ペルシャ猫を誰も知らない(2009年製作の映画)
3.8
誰も知らない地面の下で。

生存報告。
ここ数週間、特殊な事情により、尋常じゃないくらい忙しく、休日返上で仕事に集中しなければいけなくなくなってしまい、映画どころではありませんでした。4月上旬までこんな状態が続きそうです。

映画館のホームページやフィルマークスを覗いてしまうと映画館の暗がりの中に逃げ込みたくなるので、映画関係の情報はすべてシャットアウトしていました。読み逃している、いつもお世話になっているフォロワーのみなさんのレビューはいずれ必ず読ませて頂きますm(_ _)m

そんな中、今日は若干時間が取れたので、久しぶりにDVD鑑賞。
本作は、イランの首都テヘランで、政府の監視の目を盗みながら、自分たちの好きな音楽を演奏する若者たちの姿を描いた、ドキュメンタリー風のドラマ作品。
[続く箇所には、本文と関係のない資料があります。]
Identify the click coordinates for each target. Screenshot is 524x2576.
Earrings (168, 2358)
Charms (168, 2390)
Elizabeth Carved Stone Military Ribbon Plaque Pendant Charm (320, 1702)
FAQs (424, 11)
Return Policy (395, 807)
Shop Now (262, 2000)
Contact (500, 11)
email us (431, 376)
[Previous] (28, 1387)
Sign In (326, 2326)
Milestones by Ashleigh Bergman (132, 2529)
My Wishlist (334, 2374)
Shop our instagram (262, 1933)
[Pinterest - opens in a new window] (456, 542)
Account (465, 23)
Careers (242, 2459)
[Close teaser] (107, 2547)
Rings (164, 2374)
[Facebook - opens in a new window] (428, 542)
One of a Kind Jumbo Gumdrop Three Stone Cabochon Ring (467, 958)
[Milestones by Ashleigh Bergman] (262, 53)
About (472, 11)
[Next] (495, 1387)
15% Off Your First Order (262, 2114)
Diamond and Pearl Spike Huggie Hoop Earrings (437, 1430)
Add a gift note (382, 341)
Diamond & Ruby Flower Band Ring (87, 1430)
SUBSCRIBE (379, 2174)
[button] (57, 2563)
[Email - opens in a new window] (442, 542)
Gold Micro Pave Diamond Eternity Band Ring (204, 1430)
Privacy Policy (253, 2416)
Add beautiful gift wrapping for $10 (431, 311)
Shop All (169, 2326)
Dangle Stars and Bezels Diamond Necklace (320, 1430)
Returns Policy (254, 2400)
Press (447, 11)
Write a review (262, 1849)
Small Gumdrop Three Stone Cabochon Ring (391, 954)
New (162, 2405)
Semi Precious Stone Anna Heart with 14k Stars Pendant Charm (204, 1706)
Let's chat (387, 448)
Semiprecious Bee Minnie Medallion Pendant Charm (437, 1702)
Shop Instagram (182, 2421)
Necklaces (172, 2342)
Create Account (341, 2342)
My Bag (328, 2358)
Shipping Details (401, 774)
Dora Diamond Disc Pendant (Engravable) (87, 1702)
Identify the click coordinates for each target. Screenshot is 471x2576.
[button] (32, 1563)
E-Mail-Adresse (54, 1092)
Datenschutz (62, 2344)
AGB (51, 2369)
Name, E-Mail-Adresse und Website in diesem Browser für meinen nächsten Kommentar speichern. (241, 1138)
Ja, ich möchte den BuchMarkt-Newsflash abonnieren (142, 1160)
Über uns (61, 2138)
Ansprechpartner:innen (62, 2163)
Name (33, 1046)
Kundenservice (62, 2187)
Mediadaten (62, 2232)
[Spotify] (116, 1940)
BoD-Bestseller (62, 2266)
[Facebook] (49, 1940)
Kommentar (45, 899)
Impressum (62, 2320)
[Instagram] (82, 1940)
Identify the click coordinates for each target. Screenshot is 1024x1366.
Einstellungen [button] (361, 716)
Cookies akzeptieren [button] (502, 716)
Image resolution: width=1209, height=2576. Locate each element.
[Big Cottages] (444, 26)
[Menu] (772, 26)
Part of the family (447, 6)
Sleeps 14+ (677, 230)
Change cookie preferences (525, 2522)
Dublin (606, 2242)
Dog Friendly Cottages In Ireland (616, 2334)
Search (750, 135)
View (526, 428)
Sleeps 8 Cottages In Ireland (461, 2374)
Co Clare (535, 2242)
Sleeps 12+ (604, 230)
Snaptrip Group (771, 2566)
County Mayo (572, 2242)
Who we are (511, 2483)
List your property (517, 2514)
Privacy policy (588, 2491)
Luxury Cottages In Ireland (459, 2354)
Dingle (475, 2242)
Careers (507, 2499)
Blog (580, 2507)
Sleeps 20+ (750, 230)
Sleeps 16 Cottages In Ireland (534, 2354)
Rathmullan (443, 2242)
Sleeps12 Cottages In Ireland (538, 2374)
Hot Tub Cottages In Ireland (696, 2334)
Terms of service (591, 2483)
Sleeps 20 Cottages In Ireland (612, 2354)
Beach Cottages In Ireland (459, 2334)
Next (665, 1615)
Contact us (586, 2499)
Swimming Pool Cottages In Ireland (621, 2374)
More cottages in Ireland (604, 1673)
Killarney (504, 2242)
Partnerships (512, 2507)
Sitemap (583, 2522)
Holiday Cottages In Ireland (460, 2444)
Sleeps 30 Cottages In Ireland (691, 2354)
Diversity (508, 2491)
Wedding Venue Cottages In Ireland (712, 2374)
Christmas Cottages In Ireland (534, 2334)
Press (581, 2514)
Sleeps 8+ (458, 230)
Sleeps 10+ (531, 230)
イランでは芸術文化の規制が厳しく、西洋の影響を受けた音楽や映画を製作することは処罰の対象となる。コンサートなども許可がなければ開催できない。
芸術活動を志す若者達は、隠れてライヴを行なったり、国を離れたり、なんとか活動を続けようとしている。
本作の主人公、アシュトンとネガル(2人は本人役で出演している実在のミュージシャン)もそんな若者たちで、好きなインディー・ロックを自由に演奏するために、国を離れようと考えている。
彼らは、国外へ脱出するためのツテを探して便利屋ナデルの元を訪れるのだが…。

作中、あらゆるジャンルの音楽が流れるが、注目すべきはそのほぼすべてがイランのアンダーグランドシーンで作られたものであること。
ロック、ジャズ、フォーク、ブルース、メタルにラップまで。
音自体は、すでに完成されているイギリスやアメリカのものを自分たちも演ってみました、という感じなので、目新しさはない。
それでも、これだけ多くのジャンルが演奏されているのだということを知るには十分。なかなか見ることのできないテヘランの風景をバックに流れるこれらの曲を聴いていると、音楽は世界共通の言語なのだということを再認識させられる。
自分たちの心情や現状を表現する欲求に垣根などあるはずもなく、そこには技量を超えた熱い情熱を感じずにはいられない。

映画を通じて、恐らく一度も訪れることのないであろう国や地域のことを僅かでも知ることができるのは、映画のひとつの醍醐味。
そういう意味では十分に堪能することができた。余韻引くラストも良い。

猫たちは、誰知らず地面の下で、突き刺さるほどに音を研ぐ。